Face à la très sévère crise économique que traverse le Maroc, l’Etat n’a plus le choix que de prendre ce taureau par les cornes. En 2020 seulement, l’Etat a injecté près de 36 milliards de dirhams dans ses EEP, sans parler de leur endettement qui frôle les 300 milliards de dirhams, soit 25% de la dette de l’Etat. A se demander à quoi servent ces 268 entreprises et leurs 492 filiales si elles ne font que peser dans le budget de l’Etat. C’est visiblement la même conclusion qui a nourri le discours du Trône de 2020 qui est à l’origine de la grande lessive à laquelle nous assistons.
En mai dernier, le gouvernement a dévoilé l’acte I de cette réforme, en annonçant la fusion des 3 chaînes de télévision publiques; le pôle SNRT avec 2M et Medi1TV. En juillet il annonce la création d’un holding financier qui regrouperait les participations de l’Etat dans plusieurs banques, notamment le Crédit Agricole du Maroc, le CIH Bank, CDG Capital et éventuellement le FEC. Le même mois on apprend le rachat de 35% de Marsa Maroc par TangerMed SA. J’imagine que les annonces de restructuration de ce pôle vont continuer à nous surprendre dans les mois à venir.

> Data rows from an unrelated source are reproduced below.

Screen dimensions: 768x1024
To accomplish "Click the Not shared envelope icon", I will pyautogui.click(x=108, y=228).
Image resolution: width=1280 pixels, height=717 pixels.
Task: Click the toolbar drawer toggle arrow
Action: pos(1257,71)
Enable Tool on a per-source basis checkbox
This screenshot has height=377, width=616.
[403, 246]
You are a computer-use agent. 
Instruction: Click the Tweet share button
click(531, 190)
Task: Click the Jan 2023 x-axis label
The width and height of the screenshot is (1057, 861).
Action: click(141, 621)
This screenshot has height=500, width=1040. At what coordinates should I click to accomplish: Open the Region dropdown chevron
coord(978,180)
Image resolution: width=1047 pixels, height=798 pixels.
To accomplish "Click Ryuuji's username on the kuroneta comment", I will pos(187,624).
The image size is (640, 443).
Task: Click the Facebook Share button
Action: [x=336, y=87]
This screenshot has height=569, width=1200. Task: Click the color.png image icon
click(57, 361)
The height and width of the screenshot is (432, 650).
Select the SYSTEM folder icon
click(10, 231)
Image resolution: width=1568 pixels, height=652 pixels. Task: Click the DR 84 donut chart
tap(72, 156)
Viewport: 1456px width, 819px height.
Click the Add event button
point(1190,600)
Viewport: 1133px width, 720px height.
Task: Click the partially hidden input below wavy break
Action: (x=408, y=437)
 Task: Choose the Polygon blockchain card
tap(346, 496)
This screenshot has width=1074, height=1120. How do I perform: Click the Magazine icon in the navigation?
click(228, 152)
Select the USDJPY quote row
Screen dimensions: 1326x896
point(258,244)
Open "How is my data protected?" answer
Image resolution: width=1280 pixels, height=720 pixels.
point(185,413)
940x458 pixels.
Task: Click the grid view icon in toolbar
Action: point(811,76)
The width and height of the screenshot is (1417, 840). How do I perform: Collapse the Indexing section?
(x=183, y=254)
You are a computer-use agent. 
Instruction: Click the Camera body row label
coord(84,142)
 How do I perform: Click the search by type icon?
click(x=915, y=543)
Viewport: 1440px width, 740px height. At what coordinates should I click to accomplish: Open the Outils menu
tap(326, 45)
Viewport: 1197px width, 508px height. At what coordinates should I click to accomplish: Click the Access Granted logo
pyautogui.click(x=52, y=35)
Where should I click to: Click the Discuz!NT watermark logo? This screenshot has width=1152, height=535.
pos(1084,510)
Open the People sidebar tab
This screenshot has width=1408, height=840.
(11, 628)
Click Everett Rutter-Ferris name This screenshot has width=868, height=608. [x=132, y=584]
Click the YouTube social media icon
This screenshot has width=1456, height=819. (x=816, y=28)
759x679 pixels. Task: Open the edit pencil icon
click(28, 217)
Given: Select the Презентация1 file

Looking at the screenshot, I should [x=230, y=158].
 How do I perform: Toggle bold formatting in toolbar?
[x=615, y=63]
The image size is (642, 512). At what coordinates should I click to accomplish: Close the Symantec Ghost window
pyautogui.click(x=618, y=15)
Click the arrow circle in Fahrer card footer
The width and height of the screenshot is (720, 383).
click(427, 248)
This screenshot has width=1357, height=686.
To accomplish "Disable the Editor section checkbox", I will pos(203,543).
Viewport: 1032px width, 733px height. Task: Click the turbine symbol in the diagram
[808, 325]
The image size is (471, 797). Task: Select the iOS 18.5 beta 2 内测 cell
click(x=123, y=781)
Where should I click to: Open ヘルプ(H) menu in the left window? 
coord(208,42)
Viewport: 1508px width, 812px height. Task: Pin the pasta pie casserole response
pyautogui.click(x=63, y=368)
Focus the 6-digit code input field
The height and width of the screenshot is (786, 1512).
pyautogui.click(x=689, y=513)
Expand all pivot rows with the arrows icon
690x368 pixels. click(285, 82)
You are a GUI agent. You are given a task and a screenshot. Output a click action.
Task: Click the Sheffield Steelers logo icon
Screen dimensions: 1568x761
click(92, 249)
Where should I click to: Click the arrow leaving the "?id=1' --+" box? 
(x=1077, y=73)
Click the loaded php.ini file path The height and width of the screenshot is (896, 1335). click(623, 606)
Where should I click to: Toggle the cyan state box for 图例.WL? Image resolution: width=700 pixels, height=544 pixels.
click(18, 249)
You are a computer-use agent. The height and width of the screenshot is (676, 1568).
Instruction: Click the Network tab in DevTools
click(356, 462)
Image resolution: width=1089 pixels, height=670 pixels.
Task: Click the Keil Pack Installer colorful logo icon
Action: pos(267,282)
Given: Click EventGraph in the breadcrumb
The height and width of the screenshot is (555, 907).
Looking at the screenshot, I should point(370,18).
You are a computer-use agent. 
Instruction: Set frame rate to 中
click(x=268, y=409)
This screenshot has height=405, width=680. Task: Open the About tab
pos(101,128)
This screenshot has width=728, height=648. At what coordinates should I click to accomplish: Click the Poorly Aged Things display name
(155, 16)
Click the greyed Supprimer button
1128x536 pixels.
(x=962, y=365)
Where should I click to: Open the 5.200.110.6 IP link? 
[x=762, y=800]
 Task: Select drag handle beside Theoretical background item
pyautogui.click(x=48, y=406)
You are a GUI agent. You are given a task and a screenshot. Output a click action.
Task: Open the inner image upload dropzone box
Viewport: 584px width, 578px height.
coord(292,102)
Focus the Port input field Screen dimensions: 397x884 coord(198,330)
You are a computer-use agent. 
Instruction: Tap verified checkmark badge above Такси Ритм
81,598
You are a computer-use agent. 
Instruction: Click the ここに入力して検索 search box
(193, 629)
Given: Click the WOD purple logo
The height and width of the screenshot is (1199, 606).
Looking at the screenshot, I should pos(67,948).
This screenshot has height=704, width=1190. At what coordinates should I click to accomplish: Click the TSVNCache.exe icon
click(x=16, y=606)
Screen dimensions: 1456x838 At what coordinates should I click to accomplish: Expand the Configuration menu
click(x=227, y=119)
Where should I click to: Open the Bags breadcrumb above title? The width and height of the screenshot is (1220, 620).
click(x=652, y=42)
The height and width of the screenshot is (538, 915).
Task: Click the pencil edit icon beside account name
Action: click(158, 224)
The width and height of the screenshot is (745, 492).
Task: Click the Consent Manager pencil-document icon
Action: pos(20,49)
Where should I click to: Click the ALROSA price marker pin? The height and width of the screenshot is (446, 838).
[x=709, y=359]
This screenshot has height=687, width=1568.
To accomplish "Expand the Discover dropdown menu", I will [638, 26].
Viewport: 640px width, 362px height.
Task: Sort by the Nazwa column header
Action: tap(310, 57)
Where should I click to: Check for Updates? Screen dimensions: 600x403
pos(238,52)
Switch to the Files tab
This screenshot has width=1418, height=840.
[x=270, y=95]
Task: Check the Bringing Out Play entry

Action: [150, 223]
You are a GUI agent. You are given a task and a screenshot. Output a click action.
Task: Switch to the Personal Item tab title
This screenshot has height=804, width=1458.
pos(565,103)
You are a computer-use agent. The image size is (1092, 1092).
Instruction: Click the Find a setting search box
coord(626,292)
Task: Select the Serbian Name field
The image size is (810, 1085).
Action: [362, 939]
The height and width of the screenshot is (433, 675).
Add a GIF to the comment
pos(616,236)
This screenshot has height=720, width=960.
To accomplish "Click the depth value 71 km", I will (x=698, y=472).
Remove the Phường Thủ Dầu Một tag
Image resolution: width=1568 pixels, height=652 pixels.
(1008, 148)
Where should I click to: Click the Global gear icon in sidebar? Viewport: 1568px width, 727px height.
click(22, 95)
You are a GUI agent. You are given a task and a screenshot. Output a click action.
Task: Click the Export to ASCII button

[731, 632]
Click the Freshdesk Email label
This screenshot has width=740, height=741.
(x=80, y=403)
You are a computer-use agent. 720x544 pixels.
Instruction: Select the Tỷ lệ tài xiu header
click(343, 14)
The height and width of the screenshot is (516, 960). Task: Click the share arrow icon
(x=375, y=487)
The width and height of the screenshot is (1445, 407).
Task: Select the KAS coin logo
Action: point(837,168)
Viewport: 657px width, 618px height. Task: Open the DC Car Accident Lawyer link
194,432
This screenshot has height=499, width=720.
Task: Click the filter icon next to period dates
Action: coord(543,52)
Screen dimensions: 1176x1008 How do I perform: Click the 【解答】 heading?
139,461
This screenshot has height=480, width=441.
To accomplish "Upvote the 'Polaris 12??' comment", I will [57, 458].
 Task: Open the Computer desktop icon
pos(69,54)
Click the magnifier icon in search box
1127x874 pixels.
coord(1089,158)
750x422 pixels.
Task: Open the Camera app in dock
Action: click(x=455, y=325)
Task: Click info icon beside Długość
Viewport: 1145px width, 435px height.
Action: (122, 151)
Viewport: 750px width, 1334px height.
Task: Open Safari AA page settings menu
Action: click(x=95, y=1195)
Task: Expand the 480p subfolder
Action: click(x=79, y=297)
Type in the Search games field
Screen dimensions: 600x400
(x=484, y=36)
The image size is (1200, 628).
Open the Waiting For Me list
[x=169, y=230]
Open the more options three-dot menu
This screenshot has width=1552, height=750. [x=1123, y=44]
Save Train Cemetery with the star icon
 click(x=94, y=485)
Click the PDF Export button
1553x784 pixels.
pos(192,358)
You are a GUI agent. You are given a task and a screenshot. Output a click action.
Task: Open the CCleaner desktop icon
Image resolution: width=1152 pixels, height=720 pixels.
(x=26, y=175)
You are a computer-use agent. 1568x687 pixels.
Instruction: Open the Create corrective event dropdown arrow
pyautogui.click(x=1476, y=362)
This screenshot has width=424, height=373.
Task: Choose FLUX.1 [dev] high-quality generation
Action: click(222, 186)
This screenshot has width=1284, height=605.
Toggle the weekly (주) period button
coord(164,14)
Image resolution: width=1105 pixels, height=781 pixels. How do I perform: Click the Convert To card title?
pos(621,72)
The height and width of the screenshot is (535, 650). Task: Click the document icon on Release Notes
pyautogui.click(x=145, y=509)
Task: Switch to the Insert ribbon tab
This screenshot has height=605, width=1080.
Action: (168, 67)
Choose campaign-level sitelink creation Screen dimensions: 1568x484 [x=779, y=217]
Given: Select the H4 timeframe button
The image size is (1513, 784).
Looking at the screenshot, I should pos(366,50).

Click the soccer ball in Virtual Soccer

Mais le ministre Benchaaboun – ou son successeur -aussi écouté et soutenu soit-il (…), pourra-t-il aller jusqu’au bout de cette réforme qui sera vraisemblablement très douloureuse? Pour créer une cohérence optimale entre les missions des différents EEP et rehausser leur efficience, cela nécessitera du courage politique et un esprit entreprenant.
Tout d’abord rappelons que cette réforme mènera vers la dissolution ou la liquidation des EEP à caractère non commercial et dont l’activité n’est plus d’actualité. Elle procèdera aussi à la création de pôles homogènes qui présentent une taille critique et qui devront rationaliser leur gestion et se mettre en phase avec leur époque. Pour atteindre ces deux objectifs, des plans sociaux massifs sont inévitables.
Cette méga-réforme qui se déploie sous la pression de la crise sanitaire s’apparente à un jeu à haut risque.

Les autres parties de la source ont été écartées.